Certification. 15
Director. Steven Soderbergh
Cast. Byron Bowers, Derek Del Gaudio, Zoë Kravitz, Devin Ratray, Rita Wilson.
Rating. 38%
Whilst initially an interesting premise, Steven Soderbergh’s Kimi is a superficial, sterile and unsatisfactory piece of work.
Zoë Kravitz stars as agoraphobic tech worker, Angela Childs, who hasn’t set foot outside her apartment since the beginning of the COVID-19 pandemic. Angela potentially discovers evidence of a violent crime while monitoring Kimi's data stream [for Kimi, read Alexa or Amazon Echo]. Her concerns are met with resistance from her employer, a fictional tech company, Amygdala.
Zoë Kravitz endeavours to develop a nervous, skittish and fragile character within the confines of a ridiculously short run time. The storyline is under-cooked, again seemingly constrained by the restrictive run time. At one point in the film, an Amygdala executive excuses herself from a conversation in her office and is never seen again!

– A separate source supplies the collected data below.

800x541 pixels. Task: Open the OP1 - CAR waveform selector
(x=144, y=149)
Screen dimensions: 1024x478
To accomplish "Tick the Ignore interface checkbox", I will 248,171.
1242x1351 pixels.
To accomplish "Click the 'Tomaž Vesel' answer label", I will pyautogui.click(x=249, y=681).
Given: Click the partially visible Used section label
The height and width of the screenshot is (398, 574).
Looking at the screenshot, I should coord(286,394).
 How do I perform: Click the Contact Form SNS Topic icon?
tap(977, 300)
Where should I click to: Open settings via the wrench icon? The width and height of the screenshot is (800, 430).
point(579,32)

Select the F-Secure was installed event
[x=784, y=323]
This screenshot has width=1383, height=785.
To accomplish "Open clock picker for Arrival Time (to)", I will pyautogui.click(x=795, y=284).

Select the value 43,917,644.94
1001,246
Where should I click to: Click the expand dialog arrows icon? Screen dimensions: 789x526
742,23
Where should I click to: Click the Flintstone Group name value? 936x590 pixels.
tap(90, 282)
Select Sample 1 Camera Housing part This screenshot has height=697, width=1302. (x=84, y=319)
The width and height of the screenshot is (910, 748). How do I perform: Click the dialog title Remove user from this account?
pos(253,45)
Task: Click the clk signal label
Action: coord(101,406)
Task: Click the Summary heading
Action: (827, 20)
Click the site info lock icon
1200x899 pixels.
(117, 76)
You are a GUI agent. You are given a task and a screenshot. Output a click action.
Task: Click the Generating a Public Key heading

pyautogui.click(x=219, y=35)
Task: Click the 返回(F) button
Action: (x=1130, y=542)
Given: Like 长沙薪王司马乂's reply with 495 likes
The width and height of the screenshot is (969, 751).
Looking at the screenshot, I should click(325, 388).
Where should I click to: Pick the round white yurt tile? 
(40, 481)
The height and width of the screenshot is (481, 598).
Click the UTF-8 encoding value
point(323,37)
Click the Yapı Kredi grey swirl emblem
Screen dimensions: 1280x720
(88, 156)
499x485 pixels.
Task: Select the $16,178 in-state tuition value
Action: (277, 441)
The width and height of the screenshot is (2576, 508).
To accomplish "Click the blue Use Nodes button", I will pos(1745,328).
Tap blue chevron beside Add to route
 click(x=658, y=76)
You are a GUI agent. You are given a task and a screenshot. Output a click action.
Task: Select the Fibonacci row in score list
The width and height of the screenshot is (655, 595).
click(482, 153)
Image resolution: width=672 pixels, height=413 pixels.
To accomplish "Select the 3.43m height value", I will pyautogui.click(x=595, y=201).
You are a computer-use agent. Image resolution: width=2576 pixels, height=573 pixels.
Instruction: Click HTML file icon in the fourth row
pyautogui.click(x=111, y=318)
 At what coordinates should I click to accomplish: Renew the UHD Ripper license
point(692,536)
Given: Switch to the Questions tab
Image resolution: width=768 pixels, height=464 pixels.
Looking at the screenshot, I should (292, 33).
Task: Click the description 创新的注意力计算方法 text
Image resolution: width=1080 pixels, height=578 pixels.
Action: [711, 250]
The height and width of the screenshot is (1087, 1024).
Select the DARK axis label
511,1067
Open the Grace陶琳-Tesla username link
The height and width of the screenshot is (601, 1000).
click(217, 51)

There are obvious comparisons to be made with Steven Soderbergh’s earlier film, Unsane and Brian De Palma’s Blow Out, but Kimi is essentially a reboot of Alfred Hitchcock’s Rear Window for the always online generation. Kimi embodies an exaggerated hypothesis that the technology designed to connect people through the pandemic may, in fact, increase our isolation and encourage agoraphobia in others.